(Saved entries)
• • • • •

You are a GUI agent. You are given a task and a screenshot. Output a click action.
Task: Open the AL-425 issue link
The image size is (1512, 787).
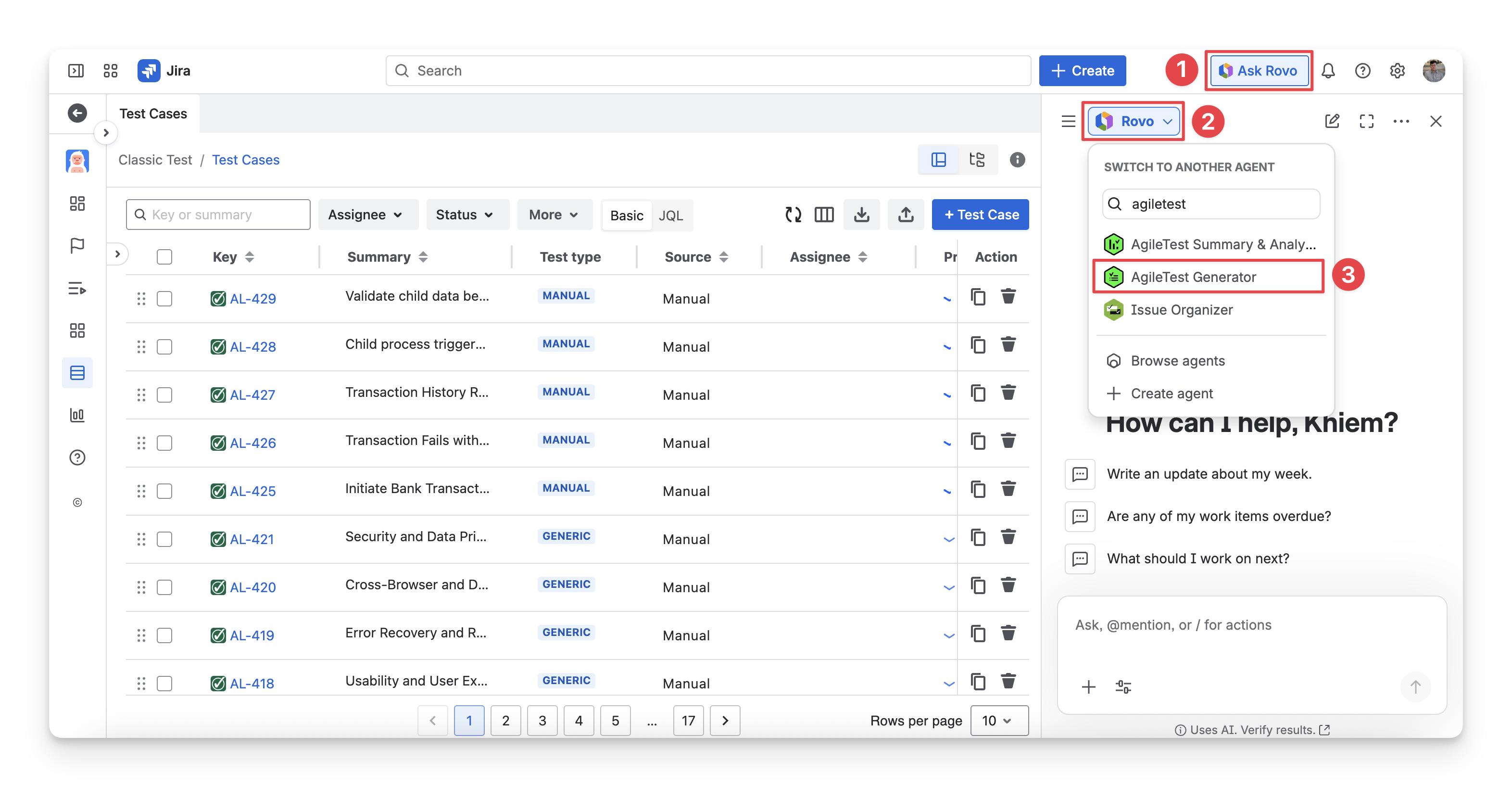pos(252,491)
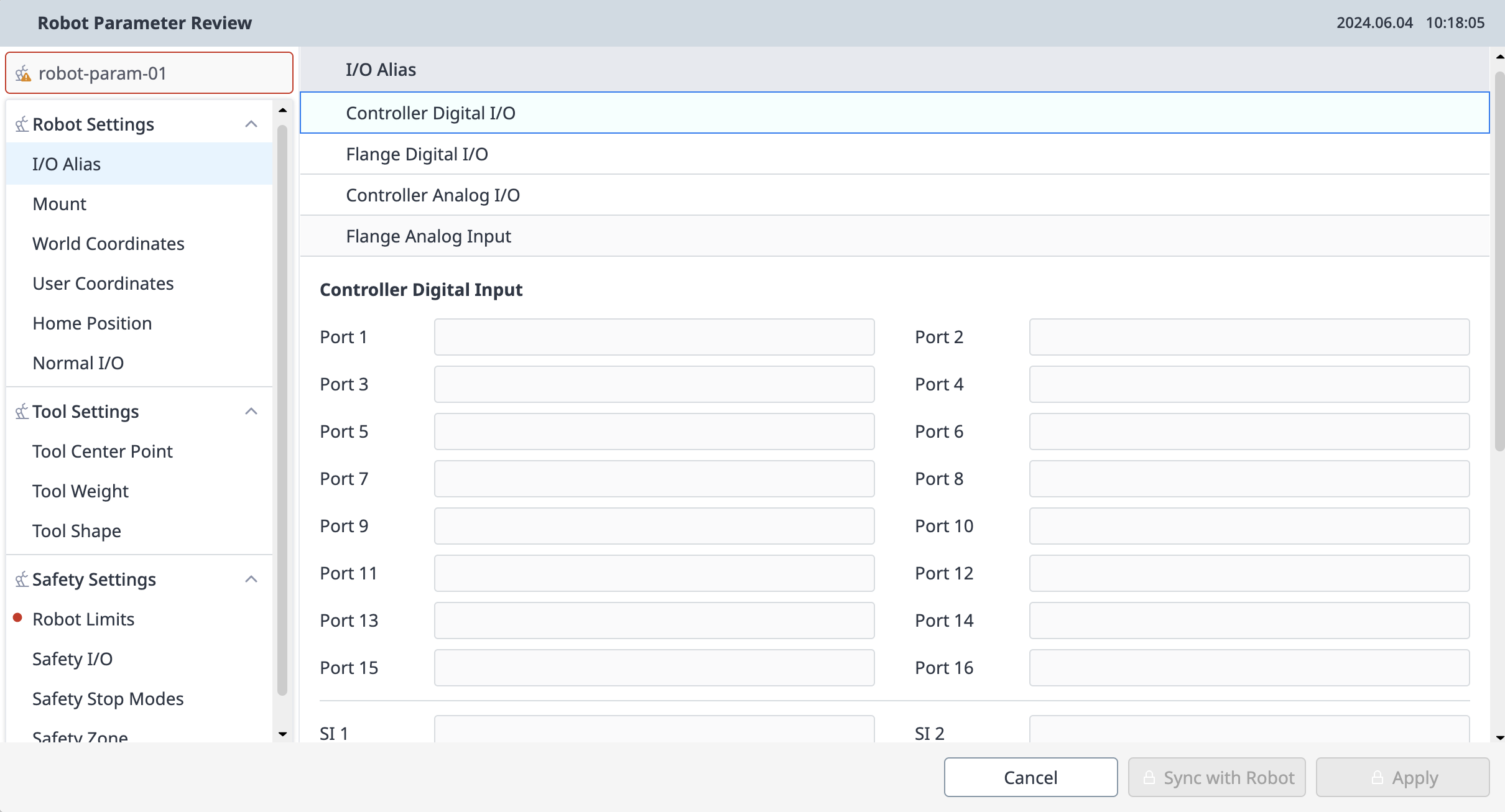The image size is (1505, 812).
Task: Click the Port 1 alias input field
Action: click(x=654, y=337)
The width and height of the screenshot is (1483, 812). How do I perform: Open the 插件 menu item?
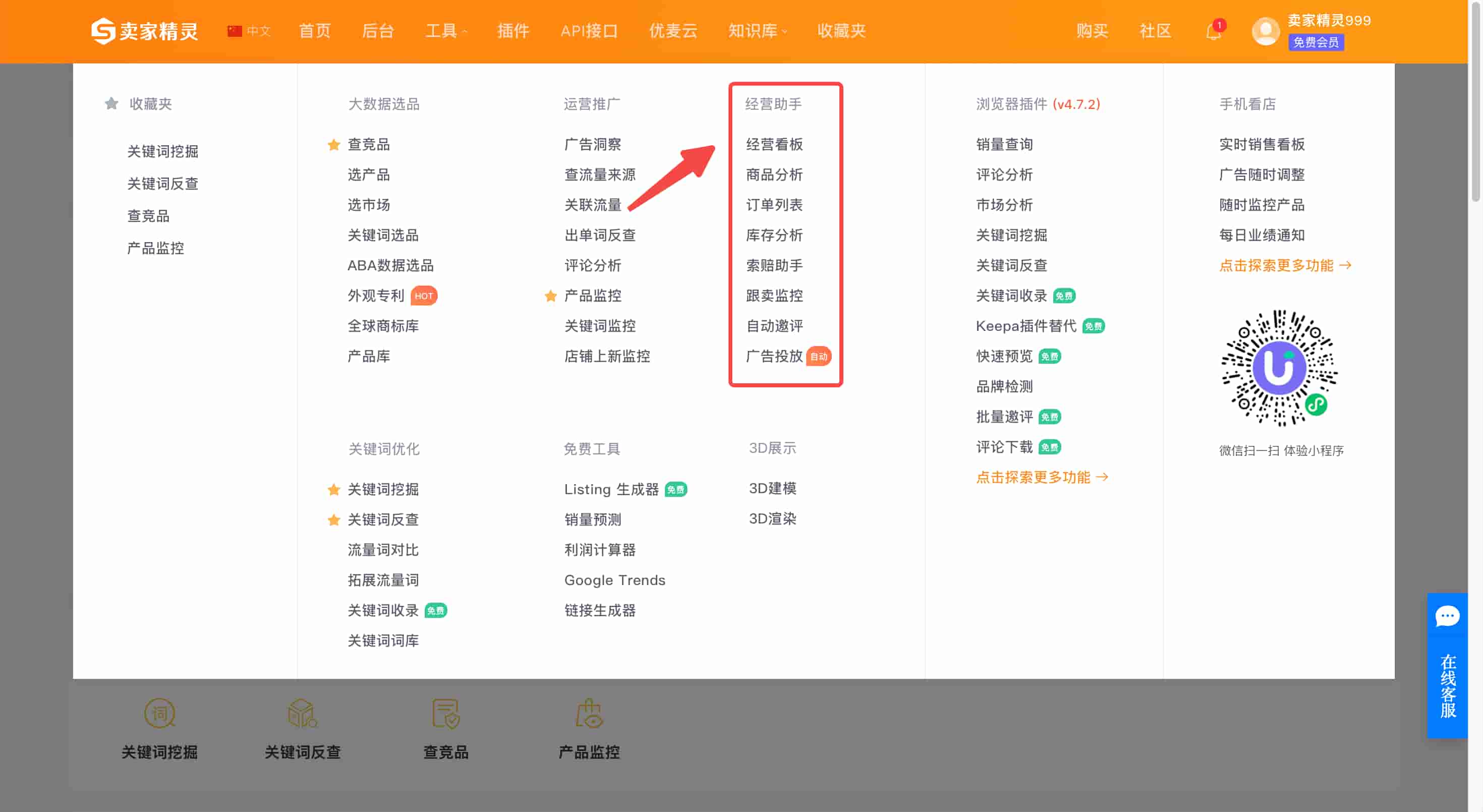[513, 31]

• • • • •

Exercise prompt:
Your output must match the records word for word, apart from the images, which are left out.

Your response:
You are a GUI agent. You are given a task and a screenshot. Output a click action.
Task: Open the AL-425 issue link
The image size is (1512, 787).
pos(252,491)
The image size is (1505, 812).
Task: Click the Port 1 alias input field
Action: click(x=654, y=337)
The width and height of the screenshot is (1483, 812). How do I perform: Open the 插件 menu item?
[513, 31]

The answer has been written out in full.